As for you comment about researchers not being aware of the literature, I
agree 100%. I review from time to time and the number of papers that are
reinventing the wheel (and doing so in a sloppy way) is staggering. I think
the problem is that too many researchers are just concerned with building up
as many papers as possible to beat the tenure clock and/or to impress their
rivals.

Evaluators somehow need to stop bean counting publications as a measure of
merit.
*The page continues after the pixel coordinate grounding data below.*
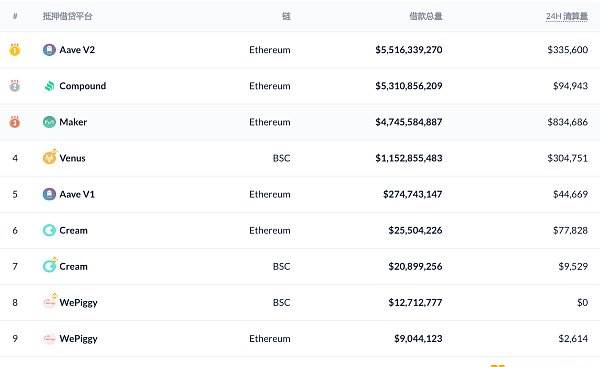Click the 链 column header
This screenshot has height=367, width=600.
click(286, 16)
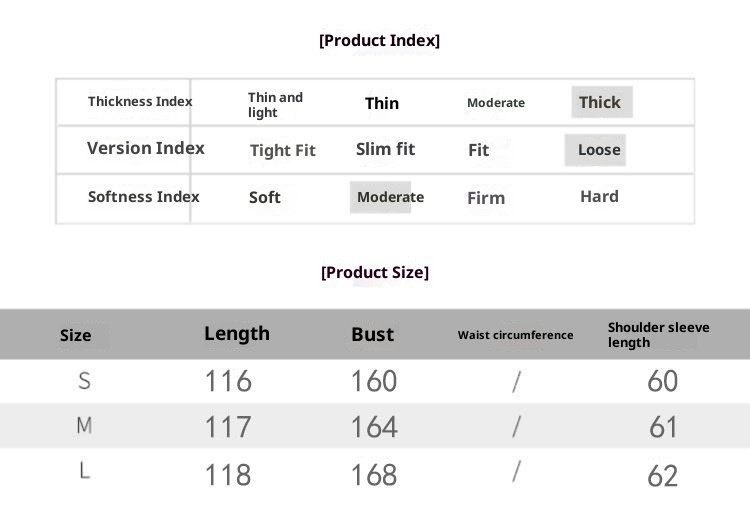Screen dimensions: 750x516
Task: Click the Version Index row label
Action: pos(146,148)
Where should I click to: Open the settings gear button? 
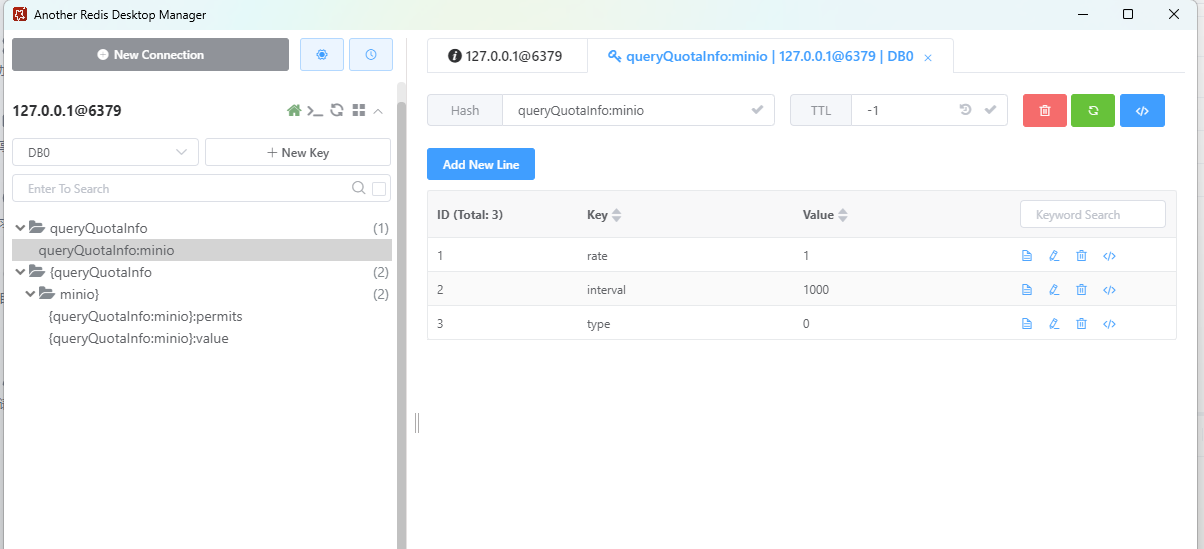tap(321, 55)
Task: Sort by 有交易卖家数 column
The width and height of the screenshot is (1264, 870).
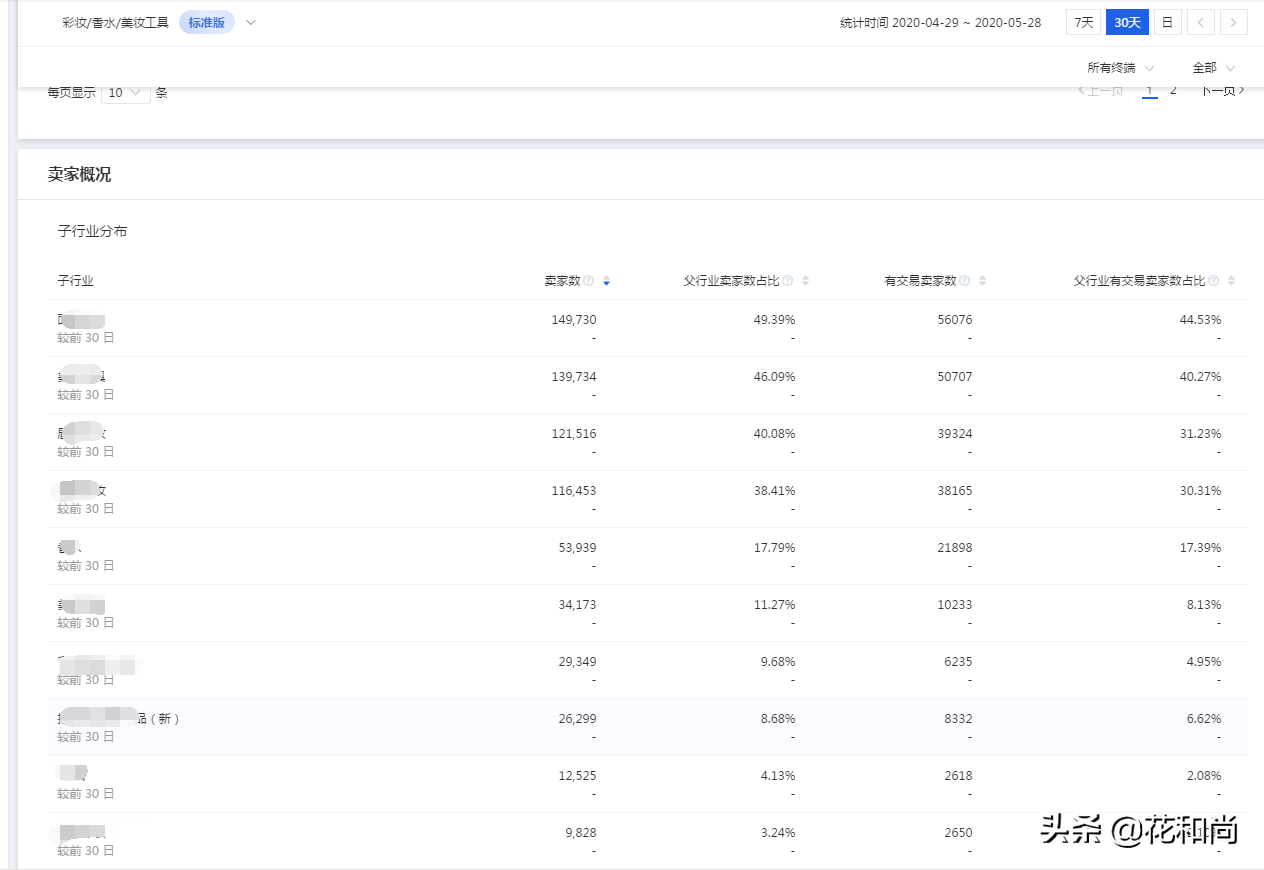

The problem they face is they don't know how else to evaluate...

------
ESYudkowsky
An important point to remember about Artificial Intelligence technology:
Stanford's Stanley robot, that won the DARPA Grand Challenge by driving across
a desert course, was based on a conceptual revolution that started 20 years
ago in 1987. The Bayesian revolution. It wasn't based on a big new idea, it
was based on a big two-decades-old idea, the Bayesian revolution, which it
took that long to finally get right.

The latest cool robots an' stuff that the media wants to report on, are
generally based on AI ideas decades old; and the newest most brilliant ideas
of AI today, may not yield impressive technology for years to come.

If PARC developed Powerset's ideas 30 years ago, that might just be par for
the course.

------
rokhayakebe
Powerset is simply a bunch of hype and money thrown in the windows. You can
build an engine much better overnight using the Yahoo answers and AnswerBag
APIs.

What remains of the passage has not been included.